* AIM OF THE TASK: Copy, word for word, the part of the rows that opens with the line containing "Given: Open the hamburger menu" and runs through the end of the rows. Leave the pictures out of your copy.

Start of ITEMS

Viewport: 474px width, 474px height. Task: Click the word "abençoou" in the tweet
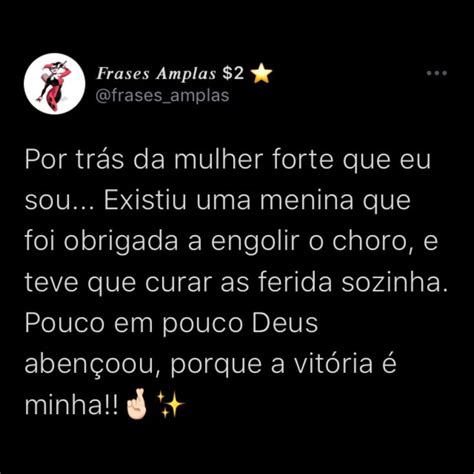pyautogui.click(x=93, y=365)
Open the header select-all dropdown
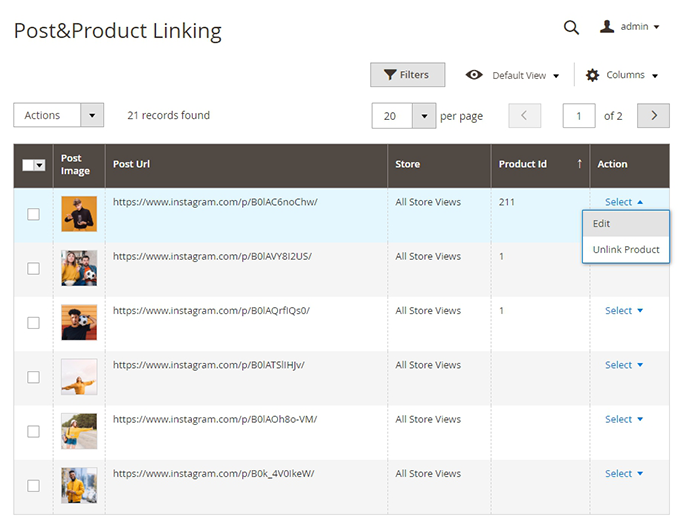684x529 pixels. pos(40,165)
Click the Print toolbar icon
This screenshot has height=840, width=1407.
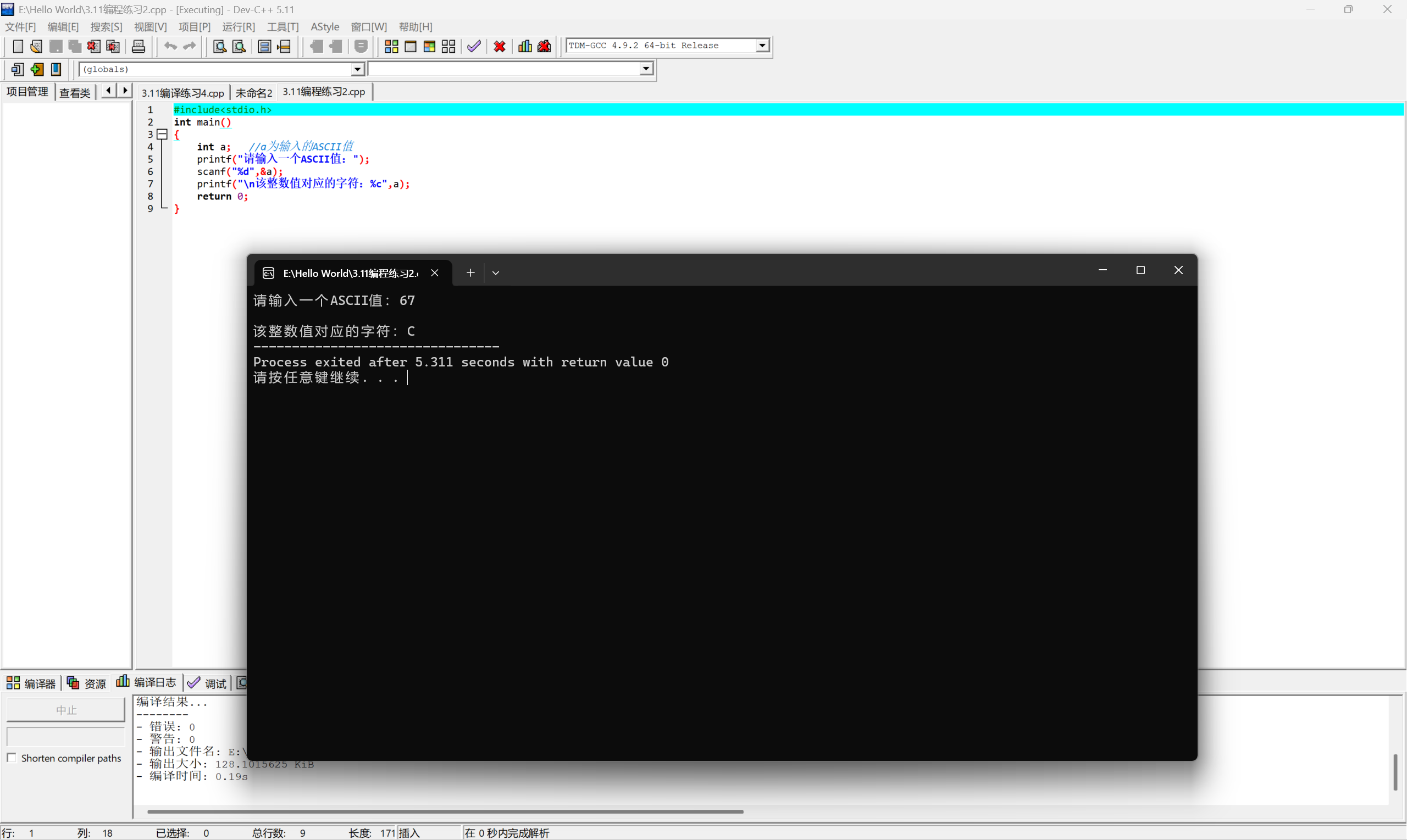[138, 46]
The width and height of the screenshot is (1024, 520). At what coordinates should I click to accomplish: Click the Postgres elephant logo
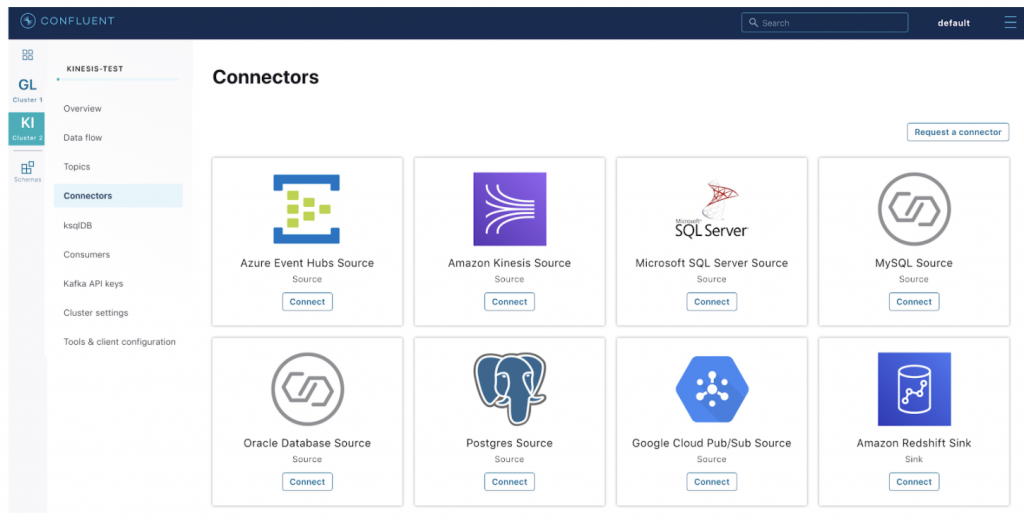tap(509, 389)
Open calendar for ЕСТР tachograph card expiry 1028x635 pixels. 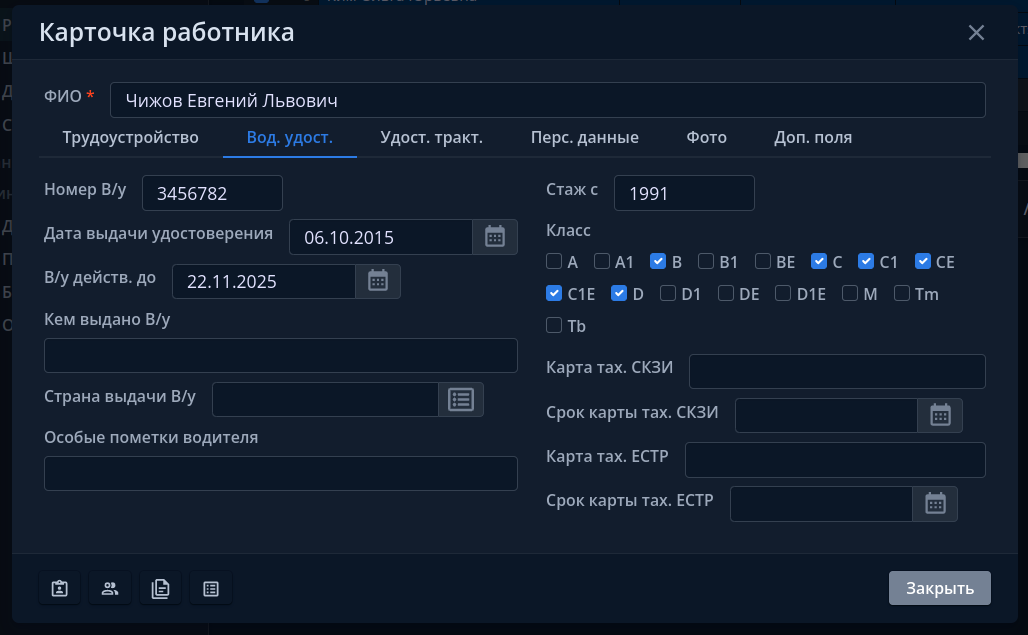(x=935, y=504)
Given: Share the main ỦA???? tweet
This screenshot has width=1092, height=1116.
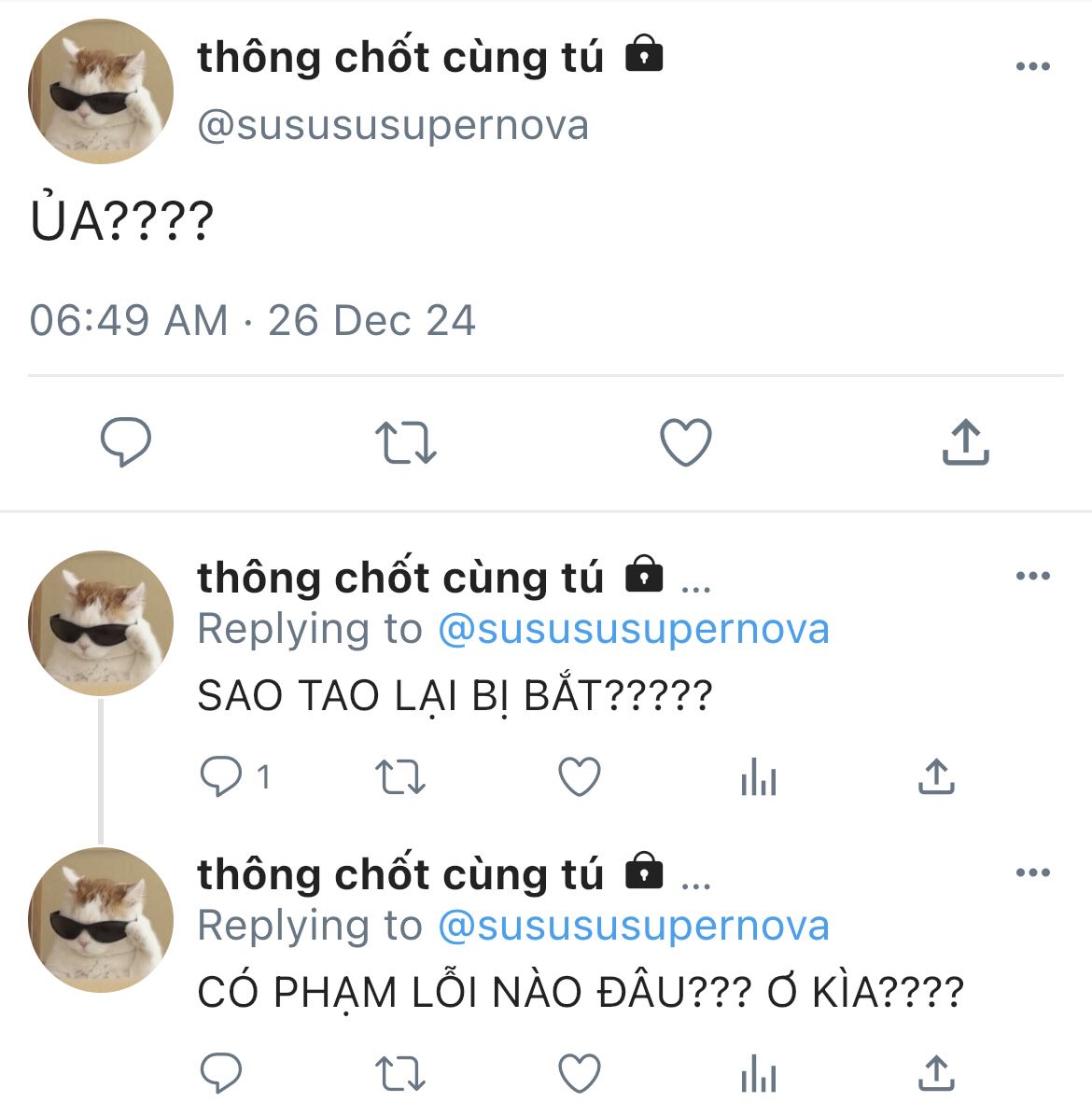Looking at the screenshot, I should pos(966,442).
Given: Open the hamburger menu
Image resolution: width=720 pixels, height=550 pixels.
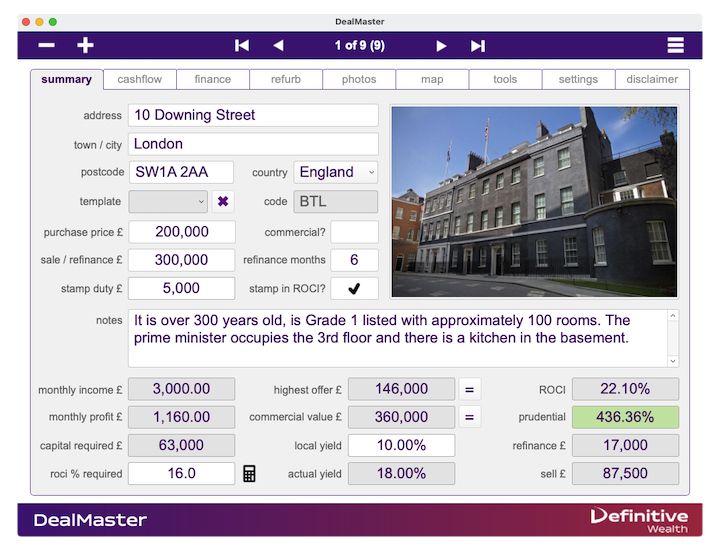Looking at the screenshot, I should (x=676, y=45).
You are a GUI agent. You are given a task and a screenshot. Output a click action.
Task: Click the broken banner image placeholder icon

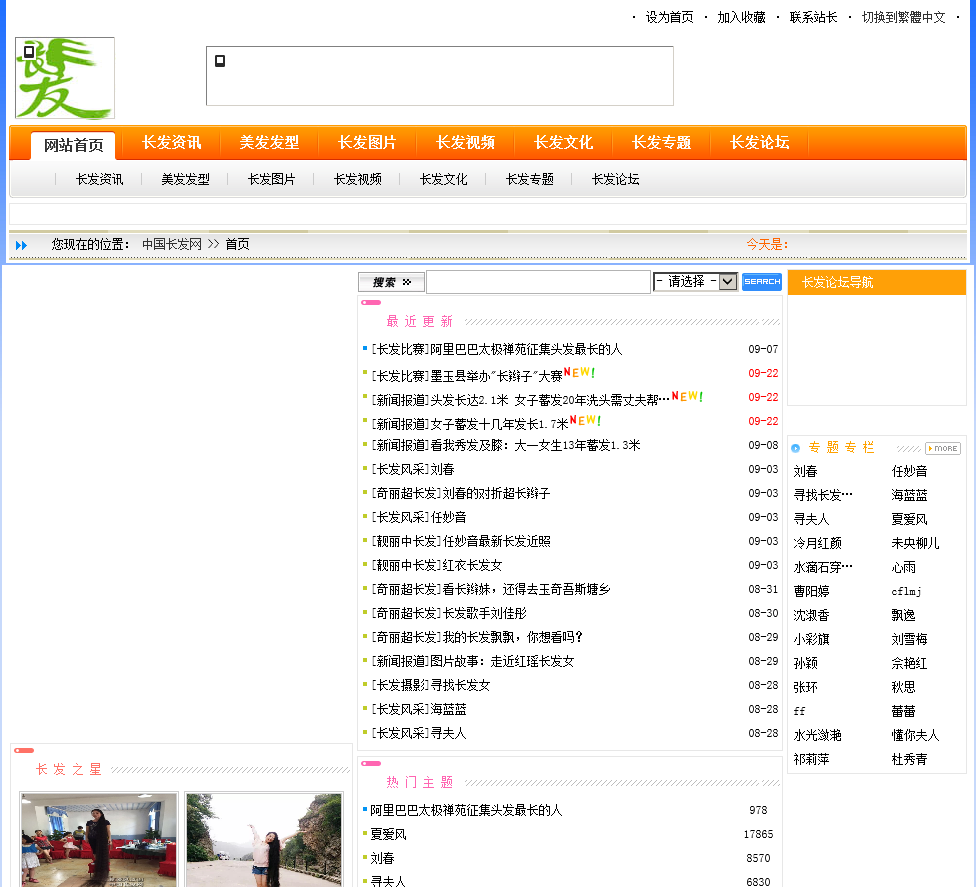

End of ITEMS

* SOLUTION TO THE EXERCISE:
Given: Open the hamburger menu
Image resolution: width=720 pixels, height=550 pixels.
Looking at the screenshot, I should (x=676, y=45).
You are a GUI agent. You are given a task and a screenshot. Output a click action.
Task: Click the broken banner image placeholder icon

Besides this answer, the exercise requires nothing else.